Spinel is actually a mineral, it's magnesium aluminate, says Dr. Jas Sanghera, who leads the research. The advantage is it's so much tougher, stronger, harder than glass. It provides better protection in more hostile environments—so it can withstand sand and rain erosion.
As a more durable material, a thinner layer of spinel can give better performance than glass. For weight-sensitive platforms-UAVs [unmanned autonomous vehicles], head-mounted face shields—it's a game-changing technology.
NRL invented a new way of making transparent spinel, using a hot press, called sintering. It's a low-temperature process, and the size of the pieces is limited only by the size of the press. Ultimately, we're going to hand it over to industry, says Sanghera, so it has to be a scalable process. In the lab, they made pieces eight inches in diameter. Then we licensed the technology to a company who was able then to scale that up to much larger plates, about 30-inches wide.
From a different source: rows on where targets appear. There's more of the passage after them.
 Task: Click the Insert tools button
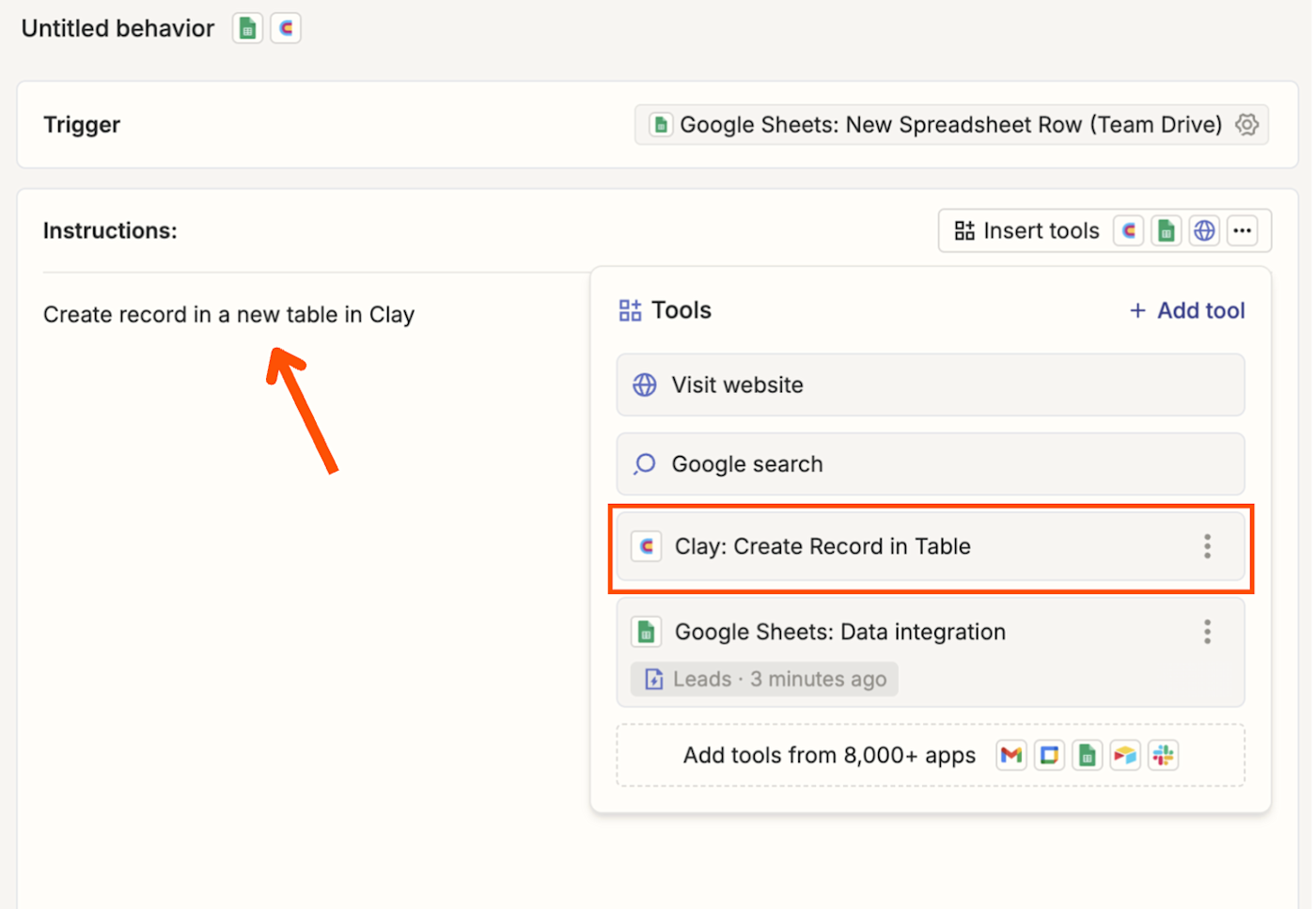pyautogui.click(x=1027, y=230)
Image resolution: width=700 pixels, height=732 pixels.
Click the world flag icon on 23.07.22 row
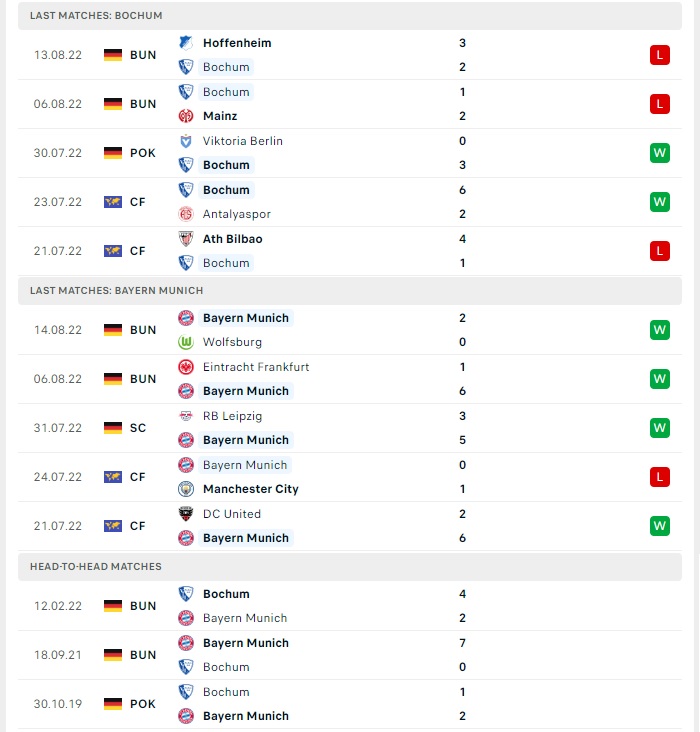tap(113, 202)
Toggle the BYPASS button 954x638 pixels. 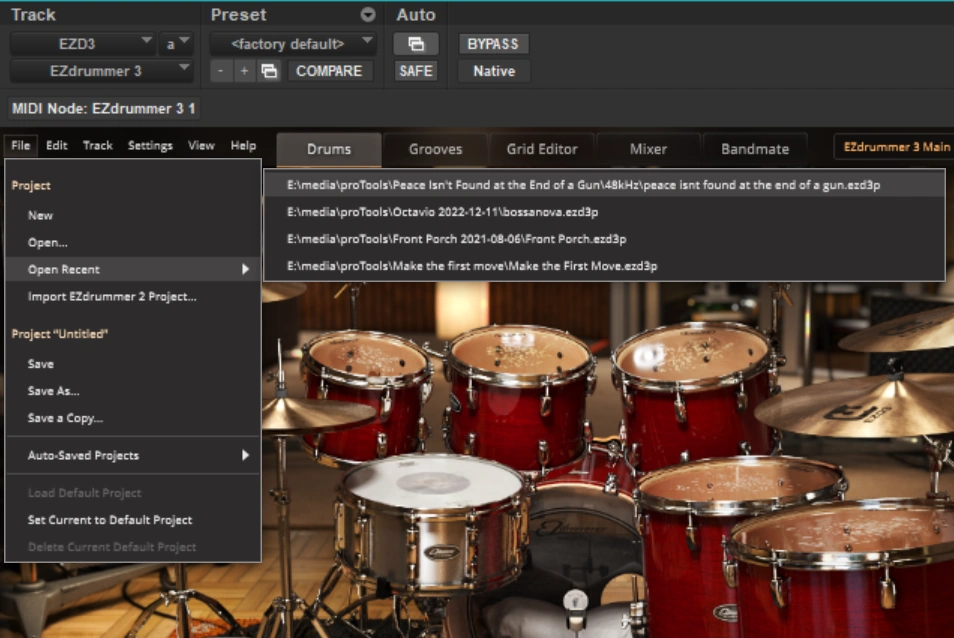493,44
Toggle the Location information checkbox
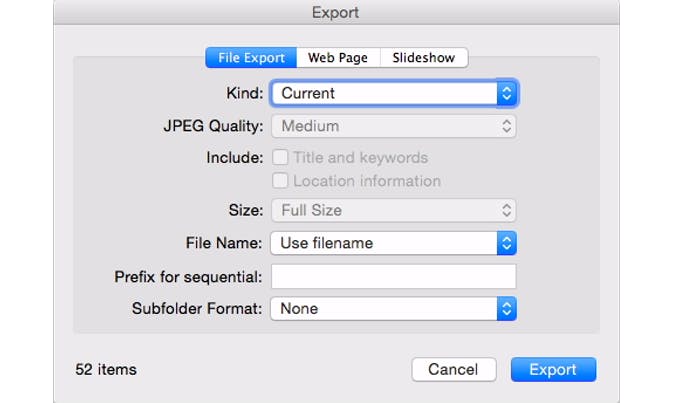 (x=281, y=181)
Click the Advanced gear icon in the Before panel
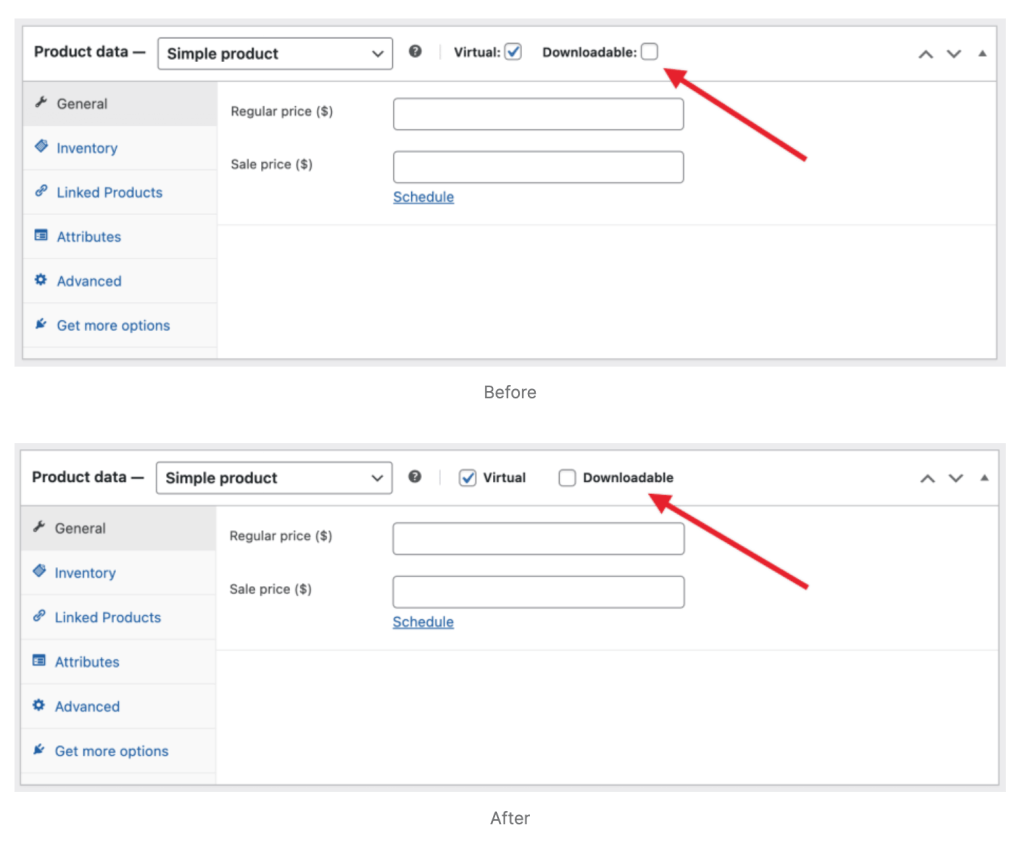 [41, 281]
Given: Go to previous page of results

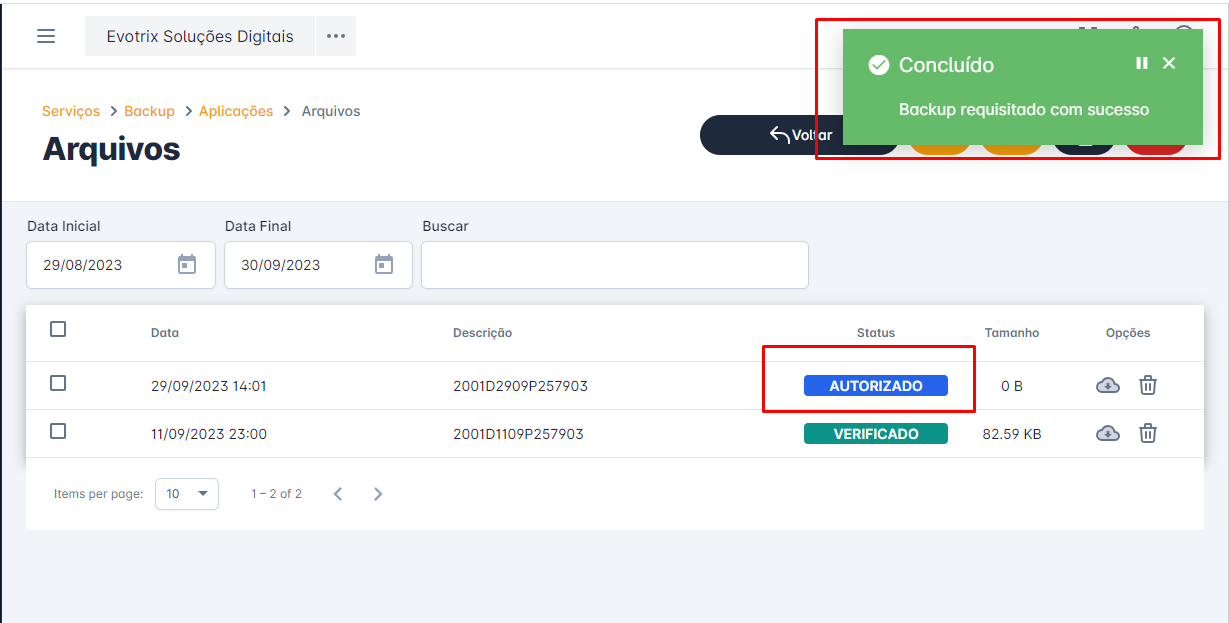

The sintering method also allows NRL to make optics in a number of shapes, conformal with the surface of an airplane or UAV wing, depending on the shape of the press.
In addition to being tougher, stronger, harder, Sanghera says spinel has unique optical properties; not only can you see through it, but it allows infrared light to go through it. That means the military, for imaging systems, can use spinel as the window because it allows the infrared light to come through.
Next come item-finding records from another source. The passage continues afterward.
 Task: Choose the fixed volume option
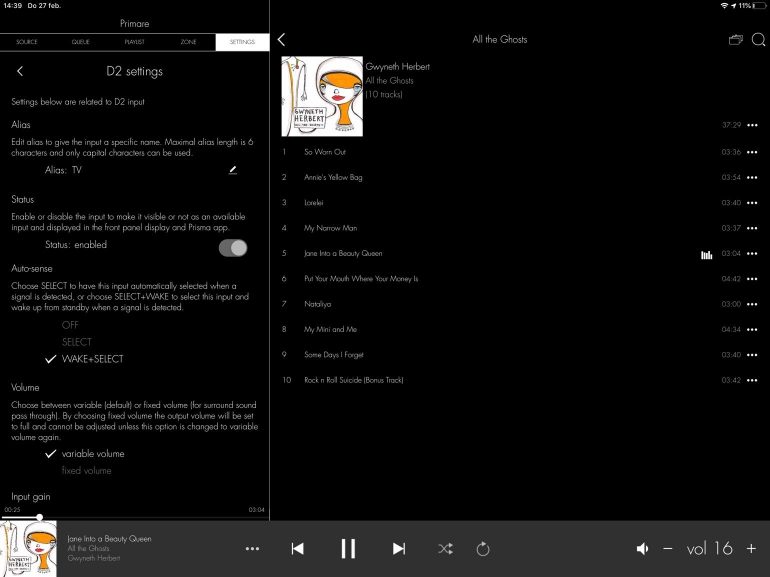pyautogui.click(x=86, y=470)
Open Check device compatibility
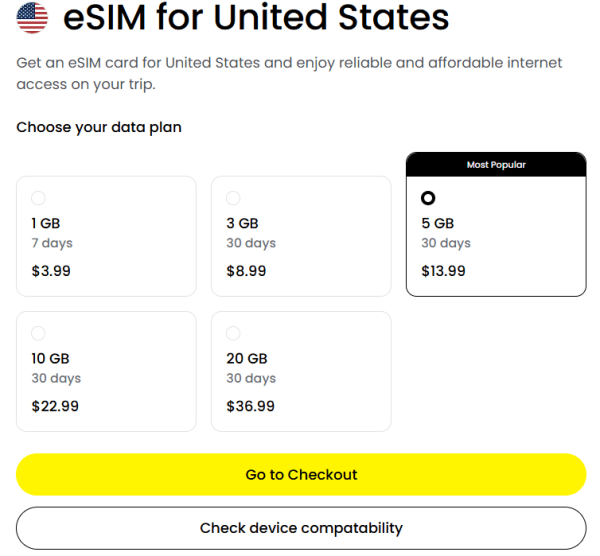600x556 pixels. point(301,528)
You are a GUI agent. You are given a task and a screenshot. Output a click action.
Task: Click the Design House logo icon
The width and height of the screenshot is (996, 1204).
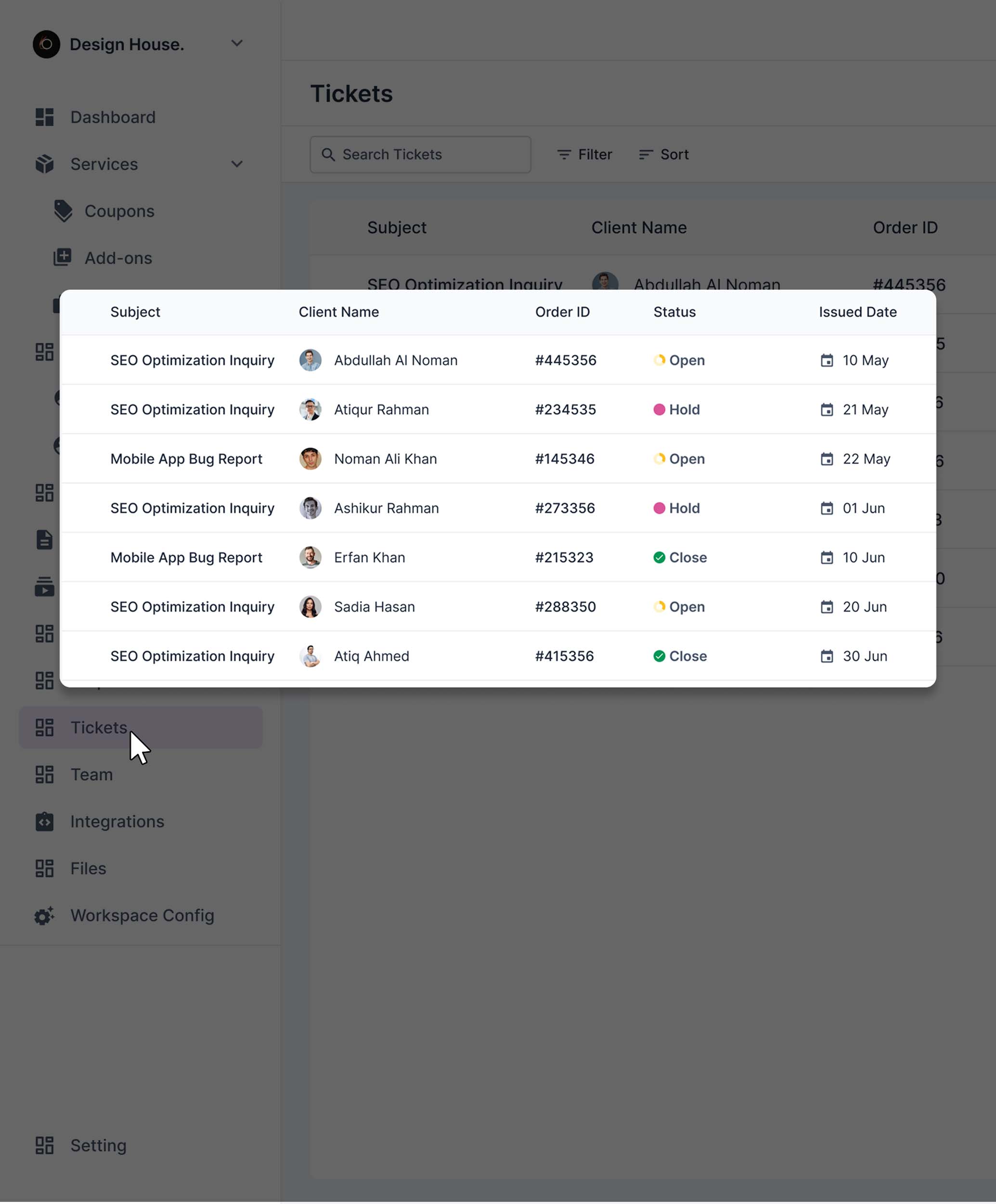pyautogui.click(x=46, y=44)
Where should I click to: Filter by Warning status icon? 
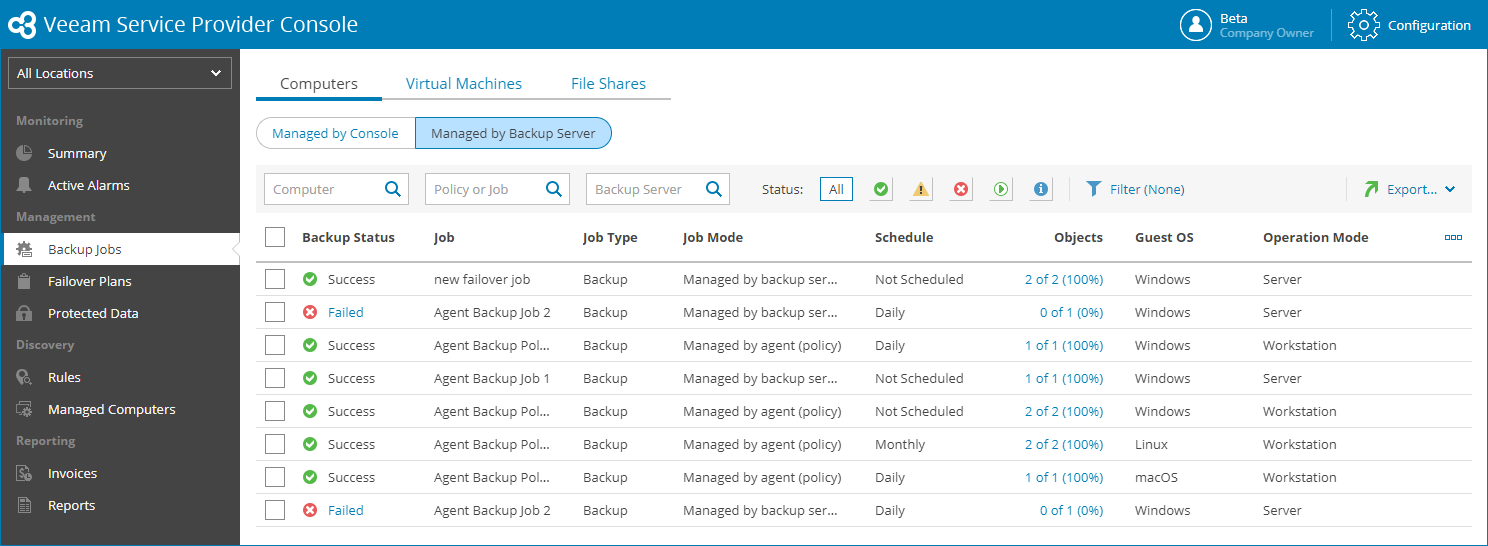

NRL is also looking at spinel for the windows on lasers operating in maritime and other hostile environments. I've got to worry about wave slap and saltwater and things like that, and gun blasts going off—it's got to be resistant to all that. And so that's where spinel comes into its own, says Sanghera.
Says Sanghera, Everything we do, we're trying to push the mission. It's designed to either enable a new application, a new capability—or enhance an existing one.